The repayment marks the conclusion of the bank’s 15.75 per cent fixed-rate bond issued under its N100 billion Debt Issuance Programme. According to the statement released by the bank, the issue was fully subscribed at the time of launch, and the final coupon payment was also executed on September 3, 2025.

The development is seen as a major milestone for Union Bank, particularly as it comes shortly after the completion of its merger with Titan Trust Bank in early September. Market watchers say the bond redemption highlights the bank’s financial resilience and strong governance structure, assuring investors of its ability to meet obligations despite ongoing industry reforms and consolidation.

Union Bank explained that the redemption was carried out in strict compliance with the Securities and Exchange Commission’s regulations, in partnership with ARM Trustees and UTL Trustees. The bank stressed that the timely execution of the coupon and principal repayment demonstrates its commitment to transparency, accountability, and regulatory excellence.

Commenting on the milestone, the Head of Strategy and Planning at Union Bank, Tosin Ibikunle, said the successful bond redemption sends a clear signal to the market about the institution’s strength and long-term strategy.

“This accomplishment not only enhances investor confidence but also underscores the bank’s robust financial position as we continue to innovate and support Nigeria’s economic growth,” Ibikunle said.

The N6.31 billion repayment is expected to boost confidence among capital market players, as bond investors often see timely coupon and principal settlements as key indicators of financial health.
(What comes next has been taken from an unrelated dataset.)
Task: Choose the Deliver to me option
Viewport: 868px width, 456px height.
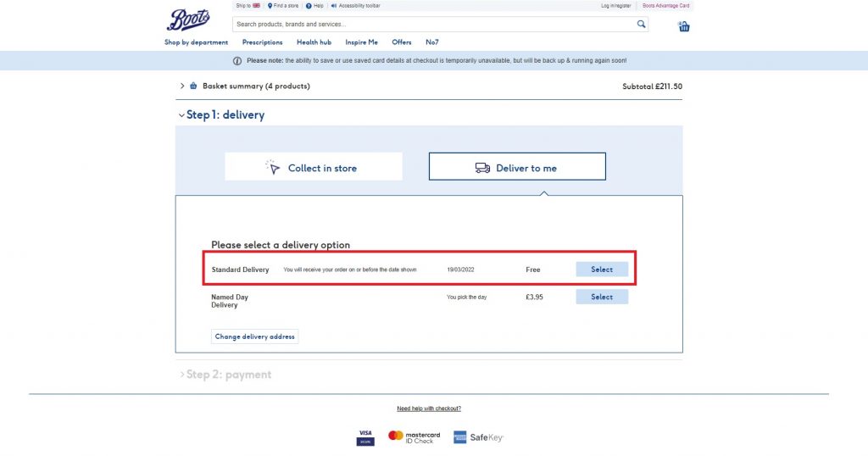Action: [517, 167]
Analysts believe this will give Union Bank leverage in future capital market engagements, especially as Nigerian banks increasingly turn to bonds and commercial papers to raise funding for expansion.

The bank’s recent merger with Titan Trust has also created one of the stronger financial institutions in the country, with a wider customer base and improved capital structure. Observers say the merger, combined with the successful bond redemption, positions Union Bank as a key player in Nigeria’s evolving banking sector, where resilience, innovation, and regulatory compliance are becoming central to long-term sustainability.

Union Bank’s management stated that the institution will continue to strengthen its governance and risk management framework while exploring fresh opportunities to drive value for stakeholders. With the conclusion of the Series 2 redemption, the bank has reinforced its reputation as a reliable partner for investors and customers, while setting the stage for future fundraising programmes under Nigeria’s capital markets.

Financial experts note that the redemption will also be a confidence booster for the Nigerian bond market, showing that banks can successfully issue, manage, and redeem debt instruments despite economic challenges. This, they say, will encourage more corporate entities to consider bonds as a viable funding option.